┌─ TEXTE FOURNI

Par Laurent Pelletier
Volume 8.2 - été-automne 2013

Comment une fonction peut-elle être jolie et monstrueusement complexe? Si alléchante au premier coup d’œil et déroutante dans ses détails?

Notion de fonction

Les fonctions sont un sujet central en mathématiques et ce, dès l’école secondaire. Si le concept de fonction peut sembler bien clair pour plusieurs, cela n’a pas été toujours le cas dans l’histoire des mathématiques. Avant le 19e siècle, plusieurs mauvaises conceptions de la notion de fonction avaient cours dont une particulièrement gênante:

Si deux fonctions coïncident sur un intervalle, alors elles doivent coïncider partout où elles sont définies.

fonctions-1Le graphique ci-contre nous convainc immédiatement de la fausseté de l’énoncé. Ces incohérences provenaient principalement des divergences d’opinions concernant les fonctions dont la définition était objet de débat entre mathématiciens. D’Alembert1 (1717-1783) croyait que le premier critère d’une fonction était de posséder une expression analytique ou « formule » décrivant la relation. De son côté, Euler2 (1707-1783) accordait aux courbes tracées à la main la même importance que celles issues d’une expression algébrique.

Au 19e siècle, Richard Dedekind (1831-1916) adopta une position moderne sur les fonctions en écrivant:

y est une fonction de x sur l’intervalle ]a, b[ si pour toute valeur de x dans cet intervalle on associe une unique valeur de y. La nature de la correspondance n’a aucune importance.

Dans le cas des fonctions réelles (qui envoient des nombres réels sur des nombres réels), la définition donnée par Dedekind a survécu. On remarque dans son énoncé le souci de ne mettre aucune restriction sur la façon de relier les deux variables, permettant à toutes sortes de relations d’être qualifiées de fonctions. La position de Dedekind a aussi l’avantage de s’adapter facilement à d’autres cadres que celui des nombres réels.

Ainsi, on peut définir une fonction de l’intervalle [0, 1] dans l’ensemble {0, 1} en faisant correspondre 0 aux nombres de cet intervalle, sauf à ceux de la forme 1/n où n est un nombre naturel auxquels on assigne 1 comme image. On obtient le graphique ci-dessous.

fonctions_img2

fonctions_img4

Comme deuxième exemple, on peut définir une fonction sur l’ensemble des nombres réels telle que l’image de x est égale à 1 si x est un nombre rationnel et est égale à 0 partout ailleurs. La représentation graphique d’une telle fonction n’est pas réalisable, mais en s’inspirant de notre premier exemple, on peut se l’imaginer.

└─
┌─ LISTE

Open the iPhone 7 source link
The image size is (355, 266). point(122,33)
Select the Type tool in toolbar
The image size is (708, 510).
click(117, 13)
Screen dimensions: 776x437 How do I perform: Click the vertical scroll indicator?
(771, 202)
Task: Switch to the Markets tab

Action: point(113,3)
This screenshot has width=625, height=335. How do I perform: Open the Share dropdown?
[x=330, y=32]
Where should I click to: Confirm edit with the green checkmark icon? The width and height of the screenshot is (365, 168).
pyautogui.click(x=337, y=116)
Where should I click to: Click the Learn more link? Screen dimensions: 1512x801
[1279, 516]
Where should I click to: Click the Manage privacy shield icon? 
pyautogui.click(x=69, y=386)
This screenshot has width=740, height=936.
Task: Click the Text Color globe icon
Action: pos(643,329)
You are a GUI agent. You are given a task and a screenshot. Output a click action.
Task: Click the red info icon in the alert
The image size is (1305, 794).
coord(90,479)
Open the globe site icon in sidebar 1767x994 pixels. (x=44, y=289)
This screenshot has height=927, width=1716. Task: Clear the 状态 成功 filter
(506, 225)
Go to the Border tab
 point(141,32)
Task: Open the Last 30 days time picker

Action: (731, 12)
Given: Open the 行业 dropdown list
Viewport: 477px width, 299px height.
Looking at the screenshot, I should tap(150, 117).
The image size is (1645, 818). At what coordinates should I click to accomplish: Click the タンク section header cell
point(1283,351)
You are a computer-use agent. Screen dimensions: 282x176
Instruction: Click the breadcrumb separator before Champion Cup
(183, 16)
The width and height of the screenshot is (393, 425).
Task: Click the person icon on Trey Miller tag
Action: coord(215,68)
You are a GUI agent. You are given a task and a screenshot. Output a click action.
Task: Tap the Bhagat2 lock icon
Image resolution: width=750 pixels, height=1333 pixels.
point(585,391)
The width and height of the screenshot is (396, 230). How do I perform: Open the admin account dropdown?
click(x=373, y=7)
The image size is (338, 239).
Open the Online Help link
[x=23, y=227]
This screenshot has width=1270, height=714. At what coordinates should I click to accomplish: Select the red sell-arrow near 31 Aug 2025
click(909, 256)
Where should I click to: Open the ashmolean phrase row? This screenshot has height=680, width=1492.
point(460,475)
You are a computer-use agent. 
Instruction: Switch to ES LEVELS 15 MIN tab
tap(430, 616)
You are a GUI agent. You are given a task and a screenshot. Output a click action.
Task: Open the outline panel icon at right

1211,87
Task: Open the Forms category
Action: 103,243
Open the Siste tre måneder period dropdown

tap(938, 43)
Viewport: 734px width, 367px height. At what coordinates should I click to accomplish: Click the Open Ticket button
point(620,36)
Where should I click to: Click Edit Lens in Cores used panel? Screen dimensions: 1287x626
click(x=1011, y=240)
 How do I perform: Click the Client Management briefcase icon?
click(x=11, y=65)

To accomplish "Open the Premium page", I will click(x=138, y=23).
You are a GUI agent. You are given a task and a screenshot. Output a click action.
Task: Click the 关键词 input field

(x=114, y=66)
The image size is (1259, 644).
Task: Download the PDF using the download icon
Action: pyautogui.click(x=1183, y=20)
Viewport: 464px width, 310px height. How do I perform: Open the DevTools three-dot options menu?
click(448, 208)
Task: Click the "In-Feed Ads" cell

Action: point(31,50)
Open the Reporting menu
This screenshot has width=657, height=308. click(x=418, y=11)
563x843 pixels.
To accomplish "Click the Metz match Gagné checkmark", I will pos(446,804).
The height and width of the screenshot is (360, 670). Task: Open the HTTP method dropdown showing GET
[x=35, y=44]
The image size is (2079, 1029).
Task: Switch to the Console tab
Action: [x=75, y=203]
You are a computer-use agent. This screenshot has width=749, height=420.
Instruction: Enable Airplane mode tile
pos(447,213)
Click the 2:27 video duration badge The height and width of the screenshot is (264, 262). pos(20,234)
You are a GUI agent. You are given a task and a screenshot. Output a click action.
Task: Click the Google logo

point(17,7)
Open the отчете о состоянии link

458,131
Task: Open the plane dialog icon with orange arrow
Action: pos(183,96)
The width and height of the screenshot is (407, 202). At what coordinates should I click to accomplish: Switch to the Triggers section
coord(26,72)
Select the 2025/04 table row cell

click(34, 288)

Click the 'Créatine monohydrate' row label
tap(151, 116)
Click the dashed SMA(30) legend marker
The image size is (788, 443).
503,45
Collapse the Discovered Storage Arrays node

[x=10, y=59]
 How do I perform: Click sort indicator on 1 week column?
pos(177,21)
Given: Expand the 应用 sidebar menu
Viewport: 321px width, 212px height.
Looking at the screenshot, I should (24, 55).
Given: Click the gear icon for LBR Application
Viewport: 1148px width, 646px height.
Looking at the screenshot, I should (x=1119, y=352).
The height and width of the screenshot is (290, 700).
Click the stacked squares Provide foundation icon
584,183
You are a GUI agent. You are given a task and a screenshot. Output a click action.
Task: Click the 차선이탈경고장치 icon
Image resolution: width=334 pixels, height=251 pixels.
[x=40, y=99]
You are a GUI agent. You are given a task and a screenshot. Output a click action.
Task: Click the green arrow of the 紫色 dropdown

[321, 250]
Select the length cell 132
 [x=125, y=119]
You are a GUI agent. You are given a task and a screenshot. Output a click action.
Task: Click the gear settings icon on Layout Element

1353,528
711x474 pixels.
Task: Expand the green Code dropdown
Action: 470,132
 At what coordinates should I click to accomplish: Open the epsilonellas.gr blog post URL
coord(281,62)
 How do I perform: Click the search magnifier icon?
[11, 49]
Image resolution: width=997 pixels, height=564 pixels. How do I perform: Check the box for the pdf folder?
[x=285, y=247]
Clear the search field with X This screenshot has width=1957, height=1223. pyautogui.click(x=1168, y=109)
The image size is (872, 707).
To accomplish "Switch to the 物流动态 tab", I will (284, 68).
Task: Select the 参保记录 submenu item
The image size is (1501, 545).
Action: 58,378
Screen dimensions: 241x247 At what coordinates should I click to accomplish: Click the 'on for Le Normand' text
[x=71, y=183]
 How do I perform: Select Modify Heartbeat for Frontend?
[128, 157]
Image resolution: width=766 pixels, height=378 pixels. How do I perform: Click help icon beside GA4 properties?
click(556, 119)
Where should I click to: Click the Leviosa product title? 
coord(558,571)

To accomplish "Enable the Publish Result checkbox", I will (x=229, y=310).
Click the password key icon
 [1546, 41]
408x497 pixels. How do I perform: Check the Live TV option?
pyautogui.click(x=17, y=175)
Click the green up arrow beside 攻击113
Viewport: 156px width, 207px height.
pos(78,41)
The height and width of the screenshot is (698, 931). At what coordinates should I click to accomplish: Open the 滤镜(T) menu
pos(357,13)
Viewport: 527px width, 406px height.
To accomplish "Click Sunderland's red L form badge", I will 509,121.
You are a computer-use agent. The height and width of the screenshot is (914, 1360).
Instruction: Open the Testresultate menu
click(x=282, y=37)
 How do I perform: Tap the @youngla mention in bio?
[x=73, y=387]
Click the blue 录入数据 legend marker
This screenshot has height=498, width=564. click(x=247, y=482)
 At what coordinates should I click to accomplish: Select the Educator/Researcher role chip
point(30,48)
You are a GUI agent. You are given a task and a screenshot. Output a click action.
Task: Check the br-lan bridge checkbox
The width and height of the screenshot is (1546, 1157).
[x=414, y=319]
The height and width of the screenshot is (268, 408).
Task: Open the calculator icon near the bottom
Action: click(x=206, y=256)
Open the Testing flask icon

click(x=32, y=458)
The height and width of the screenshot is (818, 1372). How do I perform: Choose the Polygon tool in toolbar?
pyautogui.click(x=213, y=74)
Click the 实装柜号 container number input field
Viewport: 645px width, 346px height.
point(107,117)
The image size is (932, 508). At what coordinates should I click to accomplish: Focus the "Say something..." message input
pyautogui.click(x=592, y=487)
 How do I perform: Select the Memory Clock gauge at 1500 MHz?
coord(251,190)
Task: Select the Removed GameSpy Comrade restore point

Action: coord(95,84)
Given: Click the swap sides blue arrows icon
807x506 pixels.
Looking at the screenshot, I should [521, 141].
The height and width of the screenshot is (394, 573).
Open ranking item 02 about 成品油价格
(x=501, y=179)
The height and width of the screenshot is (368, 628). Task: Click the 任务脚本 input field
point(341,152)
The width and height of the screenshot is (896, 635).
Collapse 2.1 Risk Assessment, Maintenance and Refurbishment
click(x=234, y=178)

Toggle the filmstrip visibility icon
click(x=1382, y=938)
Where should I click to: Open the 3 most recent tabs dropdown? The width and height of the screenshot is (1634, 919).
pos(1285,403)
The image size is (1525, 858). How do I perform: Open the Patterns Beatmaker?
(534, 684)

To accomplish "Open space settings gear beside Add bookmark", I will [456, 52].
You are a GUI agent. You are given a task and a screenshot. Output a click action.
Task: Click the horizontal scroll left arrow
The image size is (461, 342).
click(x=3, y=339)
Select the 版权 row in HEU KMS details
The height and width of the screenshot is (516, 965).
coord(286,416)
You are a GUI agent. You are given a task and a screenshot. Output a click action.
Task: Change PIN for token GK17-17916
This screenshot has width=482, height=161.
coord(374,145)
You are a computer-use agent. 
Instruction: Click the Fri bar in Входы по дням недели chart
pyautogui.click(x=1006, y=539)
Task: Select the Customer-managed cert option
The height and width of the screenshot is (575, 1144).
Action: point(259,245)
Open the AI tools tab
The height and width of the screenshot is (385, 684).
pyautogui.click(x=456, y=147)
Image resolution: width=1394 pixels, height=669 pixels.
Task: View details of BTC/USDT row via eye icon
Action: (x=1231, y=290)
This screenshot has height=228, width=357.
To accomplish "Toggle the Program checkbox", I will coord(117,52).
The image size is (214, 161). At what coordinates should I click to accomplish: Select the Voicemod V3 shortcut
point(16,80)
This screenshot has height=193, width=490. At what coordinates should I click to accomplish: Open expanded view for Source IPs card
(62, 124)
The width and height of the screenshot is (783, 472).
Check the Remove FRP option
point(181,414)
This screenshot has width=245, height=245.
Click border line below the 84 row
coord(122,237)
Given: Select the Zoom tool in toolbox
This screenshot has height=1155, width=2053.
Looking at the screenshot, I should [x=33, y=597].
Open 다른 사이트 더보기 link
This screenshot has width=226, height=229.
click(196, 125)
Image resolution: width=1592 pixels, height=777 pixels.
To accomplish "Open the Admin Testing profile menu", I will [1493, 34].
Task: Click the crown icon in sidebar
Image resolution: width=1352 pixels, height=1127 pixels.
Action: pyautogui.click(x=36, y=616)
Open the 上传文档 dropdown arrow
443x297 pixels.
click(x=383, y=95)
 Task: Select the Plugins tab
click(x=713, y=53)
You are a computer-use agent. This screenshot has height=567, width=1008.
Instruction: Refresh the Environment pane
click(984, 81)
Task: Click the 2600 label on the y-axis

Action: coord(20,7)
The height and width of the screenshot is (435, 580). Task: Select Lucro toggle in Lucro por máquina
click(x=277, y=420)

└─

* [LES CONSIGNES]
a – D'après le texte sur les fonctions, quel était pour D'Alembert le premier critère d'une fonction?
b – Continuez le texte sur les fonctions à partir de sa dernière phrase.
La liste n'a aucun lien avec le texte sur les fonctions.

* [RÉPONSES PAR CONSIGNE]
a – Pour D'Alembert, une fonction devait d'abord posséder une expression analytique, ou « formule », décrivant la relation.

b –
Continuité et dérivabilité

Avec une définition large comme celle de Dedekind, on peut donc concevoir des fonctions possédant certaines caractéristiques intéressantes. Cauchy (Augustin-Louis, 1789-1857) désigna les fonctions continues comme celles pouvant être tracées à main levée, celles ne faisant pas de sauts. Le graphique de l’encadré suivant peut être tracé sans que le crayon ne quitte la feuille de papier.

L’importance des fonctions continues vient de leur simplicité et de leur utilité pour décrire des situations de la vie réelle. Une fonction sinusoïdale sera probablement une bonne façon de décrire la hauteur d’un poids en oscillation sur un ressort tandis qu’une droite pourrait caractériser la hauteur d’un ballon à l’hélium relâché dans les airs. Imaginez qu’une de ces fonctions admette une discontinuité (un saut). Cela voudrait dire que l’objet associé à la fonction aurait momentanément été téléporté à une altitude différente, comportement assez rare pour des objets physiques.

Fonction continue non dérivable en un point

fonctions_img3

En suivant la courbe tout en regardant droit devant soi, la direction du regard indique celle du déplacement. Ainsi, au point B le regard est dans la direction du segment BC. En arrivant au point D, cela ne s’applique plus. La direction du regard ne donne plus celle du déplacement.

Supposons deux individus se déplaçant sur la courbe et arrivant simultanément au point B, l’un en suivant le trajet AB et l’autre en suivant le trajet DB. Lorsqu’ils parviennent au point B, ils se regardent alors droit dans les yeux. La fonction est dérivable au point B.

Si l’un des deux suit la trajectoire BD et l’autre la trajectoire ED, ils ne se regarderont pas dans les yeux en arrivant en même temps au point D. La fonction n’est donc pas dérivable au point D.

Par la suite, Cauchy introduisit la notion de dérivabilité pour une fonction continue. Il voulait, avec cette définition, caractériser les fonctions dont on peut trouver la tangente ou dérivée en un point. Pour illustrer ce fait, imaginez que vous vous déplacez le long de la courbe g(x) de l’encadré ci-dessus à partir du point A. On s’intéresse à la direction dans laquelle vous marchez. Au point B, vous vous déplacez dans la direction de la tangente en ce point. En d’autres mots, le point C devrait se trouver en ligne droite devant vous. Continuons la marche jusqu’en D. Est-il possible de déterminer votre direction en ce point? On remarque qu’il nous est impossible de déterminer la tangente de façon unique. En fait, on voit sur le graphique que les deux droites passant par D pourraient être la tangente en D. Ainsi, on dira que la fonction g(x) est dérivable au point B, mais pas au point D. On peut aussi donner une valeur à la dérivée à chaque point où elle est définie, soit la pente de l’unique tangente associée.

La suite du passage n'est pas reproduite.